_Description of the task_.
For the string "beside", find every matching line in the records and copy it.

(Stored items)
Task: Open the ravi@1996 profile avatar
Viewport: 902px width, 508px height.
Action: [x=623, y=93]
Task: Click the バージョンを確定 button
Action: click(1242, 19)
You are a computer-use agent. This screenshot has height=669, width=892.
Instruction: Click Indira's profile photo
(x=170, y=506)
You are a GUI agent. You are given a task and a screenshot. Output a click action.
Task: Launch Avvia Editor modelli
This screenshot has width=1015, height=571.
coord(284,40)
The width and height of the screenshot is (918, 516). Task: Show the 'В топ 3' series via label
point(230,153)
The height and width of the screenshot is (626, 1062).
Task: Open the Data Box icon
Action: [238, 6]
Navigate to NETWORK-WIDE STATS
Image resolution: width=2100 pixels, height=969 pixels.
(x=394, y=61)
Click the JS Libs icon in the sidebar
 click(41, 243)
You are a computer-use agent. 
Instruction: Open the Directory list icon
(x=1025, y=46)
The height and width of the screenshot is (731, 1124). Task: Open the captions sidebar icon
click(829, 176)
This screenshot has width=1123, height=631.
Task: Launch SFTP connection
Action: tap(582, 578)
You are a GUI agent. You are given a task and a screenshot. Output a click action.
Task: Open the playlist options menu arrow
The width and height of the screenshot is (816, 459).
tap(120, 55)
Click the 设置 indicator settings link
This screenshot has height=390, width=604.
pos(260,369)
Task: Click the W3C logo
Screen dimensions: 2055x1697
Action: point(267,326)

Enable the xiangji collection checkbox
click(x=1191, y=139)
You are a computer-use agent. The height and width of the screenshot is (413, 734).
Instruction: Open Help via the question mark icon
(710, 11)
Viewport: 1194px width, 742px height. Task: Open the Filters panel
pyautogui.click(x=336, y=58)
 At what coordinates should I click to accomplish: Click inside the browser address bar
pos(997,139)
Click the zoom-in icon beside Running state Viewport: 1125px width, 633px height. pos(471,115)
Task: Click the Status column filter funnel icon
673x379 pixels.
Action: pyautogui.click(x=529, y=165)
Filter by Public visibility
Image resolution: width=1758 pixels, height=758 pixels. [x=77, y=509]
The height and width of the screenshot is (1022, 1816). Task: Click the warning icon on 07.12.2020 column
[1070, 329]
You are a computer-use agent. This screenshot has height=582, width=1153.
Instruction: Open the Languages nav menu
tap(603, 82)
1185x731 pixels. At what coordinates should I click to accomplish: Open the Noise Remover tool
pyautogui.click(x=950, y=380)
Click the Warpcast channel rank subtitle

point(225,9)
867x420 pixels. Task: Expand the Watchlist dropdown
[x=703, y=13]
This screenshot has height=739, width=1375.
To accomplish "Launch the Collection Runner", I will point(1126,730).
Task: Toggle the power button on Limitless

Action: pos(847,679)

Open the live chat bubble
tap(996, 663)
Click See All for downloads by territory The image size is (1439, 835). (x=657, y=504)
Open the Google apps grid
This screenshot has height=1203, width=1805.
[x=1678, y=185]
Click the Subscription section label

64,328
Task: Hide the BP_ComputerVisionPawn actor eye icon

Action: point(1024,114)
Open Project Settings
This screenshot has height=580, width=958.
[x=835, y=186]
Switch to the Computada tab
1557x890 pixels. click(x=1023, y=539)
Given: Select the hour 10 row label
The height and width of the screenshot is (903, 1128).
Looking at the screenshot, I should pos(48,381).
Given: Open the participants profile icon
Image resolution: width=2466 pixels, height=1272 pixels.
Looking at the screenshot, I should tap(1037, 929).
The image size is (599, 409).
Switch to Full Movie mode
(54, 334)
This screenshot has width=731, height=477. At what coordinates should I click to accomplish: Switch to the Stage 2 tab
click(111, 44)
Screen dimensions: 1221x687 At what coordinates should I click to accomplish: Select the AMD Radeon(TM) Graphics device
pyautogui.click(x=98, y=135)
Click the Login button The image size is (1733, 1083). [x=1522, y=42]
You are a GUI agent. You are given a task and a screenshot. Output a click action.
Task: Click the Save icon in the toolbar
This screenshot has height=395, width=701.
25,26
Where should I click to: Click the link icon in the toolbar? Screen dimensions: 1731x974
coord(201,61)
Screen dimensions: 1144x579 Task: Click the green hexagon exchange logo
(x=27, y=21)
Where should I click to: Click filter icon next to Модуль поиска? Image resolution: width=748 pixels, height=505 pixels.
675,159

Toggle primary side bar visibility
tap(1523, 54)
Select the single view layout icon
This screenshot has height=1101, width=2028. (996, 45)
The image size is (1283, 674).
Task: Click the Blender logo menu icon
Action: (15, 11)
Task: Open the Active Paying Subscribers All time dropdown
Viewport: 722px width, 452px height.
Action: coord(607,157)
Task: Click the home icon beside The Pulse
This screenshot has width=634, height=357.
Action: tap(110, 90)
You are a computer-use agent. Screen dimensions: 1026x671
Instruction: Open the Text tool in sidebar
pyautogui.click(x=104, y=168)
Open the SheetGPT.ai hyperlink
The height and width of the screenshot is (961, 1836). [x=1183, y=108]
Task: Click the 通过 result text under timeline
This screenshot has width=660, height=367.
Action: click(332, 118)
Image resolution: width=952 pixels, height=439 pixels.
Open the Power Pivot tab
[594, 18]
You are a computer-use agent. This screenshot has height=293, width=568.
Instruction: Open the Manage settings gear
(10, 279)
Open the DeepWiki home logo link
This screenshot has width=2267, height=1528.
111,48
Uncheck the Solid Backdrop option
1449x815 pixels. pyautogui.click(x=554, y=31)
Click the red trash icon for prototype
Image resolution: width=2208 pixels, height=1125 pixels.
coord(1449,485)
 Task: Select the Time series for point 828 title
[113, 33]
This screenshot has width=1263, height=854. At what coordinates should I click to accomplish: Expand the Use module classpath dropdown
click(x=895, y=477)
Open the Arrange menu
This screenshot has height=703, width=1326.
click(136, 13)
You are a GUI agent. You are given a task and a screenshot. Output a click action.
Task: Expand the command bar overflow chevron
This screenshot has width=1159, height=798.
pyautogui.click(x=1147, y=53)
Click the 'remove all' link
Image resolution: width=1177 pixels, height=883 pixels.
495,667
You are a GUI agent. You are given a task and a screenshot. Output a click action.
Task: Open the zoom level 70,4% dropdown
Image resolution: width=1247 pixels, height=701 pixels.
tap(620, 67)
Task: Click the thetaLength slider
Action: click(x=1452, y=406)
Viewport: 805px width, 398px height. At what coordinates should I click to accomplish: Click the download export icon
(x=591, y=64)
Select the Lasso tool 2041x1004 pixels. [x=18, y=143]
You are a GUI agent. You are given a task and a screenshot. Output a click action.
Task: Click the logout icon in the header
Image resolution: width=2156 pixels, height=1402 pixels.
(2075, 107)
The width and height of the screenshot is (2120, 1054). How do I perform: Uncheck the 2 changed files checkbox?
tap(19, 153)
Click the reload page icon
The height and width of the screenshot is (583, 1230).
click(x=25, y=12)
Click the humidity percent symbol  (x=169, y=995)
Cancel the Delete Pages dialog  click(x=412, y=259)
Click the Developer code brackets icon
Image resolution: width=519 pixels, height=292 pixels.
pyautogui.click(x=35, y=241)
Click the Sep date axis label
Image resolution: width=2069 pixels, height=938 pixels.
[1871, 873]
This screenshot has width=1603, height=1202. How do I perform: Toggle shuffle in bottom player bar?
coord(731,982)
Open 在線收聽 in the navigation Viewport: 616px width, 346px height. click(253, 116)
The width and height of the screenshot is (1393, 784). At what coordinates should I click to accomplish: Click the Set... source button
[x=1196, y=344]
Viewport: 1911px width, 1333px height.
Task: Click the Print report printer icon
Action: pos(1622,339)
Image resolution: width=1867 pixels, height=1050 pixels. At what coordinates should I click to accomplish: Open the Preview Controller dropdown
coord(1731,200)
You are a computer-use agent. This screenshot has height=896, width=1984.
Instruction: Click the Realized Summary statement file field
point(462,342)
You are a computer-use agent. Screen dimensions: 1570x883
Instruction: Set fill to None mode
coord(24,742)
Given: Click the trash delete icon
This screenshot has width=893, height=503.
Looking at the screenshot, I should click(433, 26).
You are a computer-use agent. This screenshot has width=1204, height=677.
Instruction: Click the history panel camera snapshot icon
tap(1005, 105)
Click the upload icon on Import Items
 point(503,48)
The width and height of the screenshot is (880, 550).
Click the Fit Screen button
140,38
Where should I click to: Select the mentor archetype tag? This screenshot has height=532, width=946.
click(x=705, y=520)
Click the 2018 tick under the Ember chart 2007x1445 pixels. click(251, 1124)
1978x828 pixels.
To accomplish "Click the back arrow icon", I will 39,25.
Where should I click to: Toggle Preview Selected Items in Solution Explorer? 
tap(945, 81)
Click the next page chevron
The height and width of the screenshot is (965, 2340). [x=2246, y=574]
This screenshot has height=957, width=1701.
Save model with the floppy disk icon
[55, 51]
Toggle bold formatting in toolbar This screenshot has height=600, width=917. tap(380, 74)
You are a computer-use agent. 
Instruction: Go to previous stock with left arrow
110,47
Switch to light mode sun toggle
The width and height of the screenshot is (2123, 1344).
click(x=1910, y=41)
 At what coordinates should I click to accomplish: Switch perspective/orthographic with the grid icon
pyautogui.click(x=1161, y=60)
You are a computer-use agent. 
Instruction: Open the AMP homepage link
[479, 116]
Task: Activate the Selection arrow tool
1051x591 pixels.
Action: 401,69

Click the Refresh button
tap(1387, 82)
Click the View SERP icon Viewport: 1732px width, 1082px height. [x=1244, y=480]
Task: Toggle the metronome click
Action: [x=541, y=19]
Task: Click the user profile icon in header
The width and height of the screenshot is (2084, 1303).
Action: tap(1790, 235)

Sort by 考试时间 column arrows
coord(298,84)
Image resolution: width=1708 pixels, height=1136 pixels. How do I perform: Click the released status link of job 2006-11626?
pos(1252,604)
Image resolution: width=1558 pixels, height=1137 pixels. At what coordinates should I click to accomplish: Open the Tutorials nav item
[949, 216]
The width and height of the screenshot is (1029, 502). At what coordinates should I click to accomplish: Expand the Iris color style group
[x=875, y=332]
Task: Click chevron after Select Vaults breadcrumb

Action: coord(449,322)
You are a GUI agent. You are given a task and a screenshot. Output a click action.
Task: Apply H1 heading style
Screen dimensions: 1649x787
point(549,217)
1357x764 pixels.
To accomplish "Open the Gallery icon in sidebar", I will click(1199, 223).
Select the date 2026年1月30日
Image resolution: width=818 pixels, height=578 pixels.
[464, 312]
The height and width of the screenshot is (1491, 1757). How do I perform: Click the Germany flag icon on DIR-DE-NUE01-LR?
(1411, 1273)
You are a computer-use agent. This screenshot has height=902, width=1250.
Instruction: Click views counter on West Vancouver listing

_Task answer_.
Click the zoom-in icon beside Running state Viewport: 1125px width, 633px height. pos(471,115)
Task: Click the home icon beside The Pulse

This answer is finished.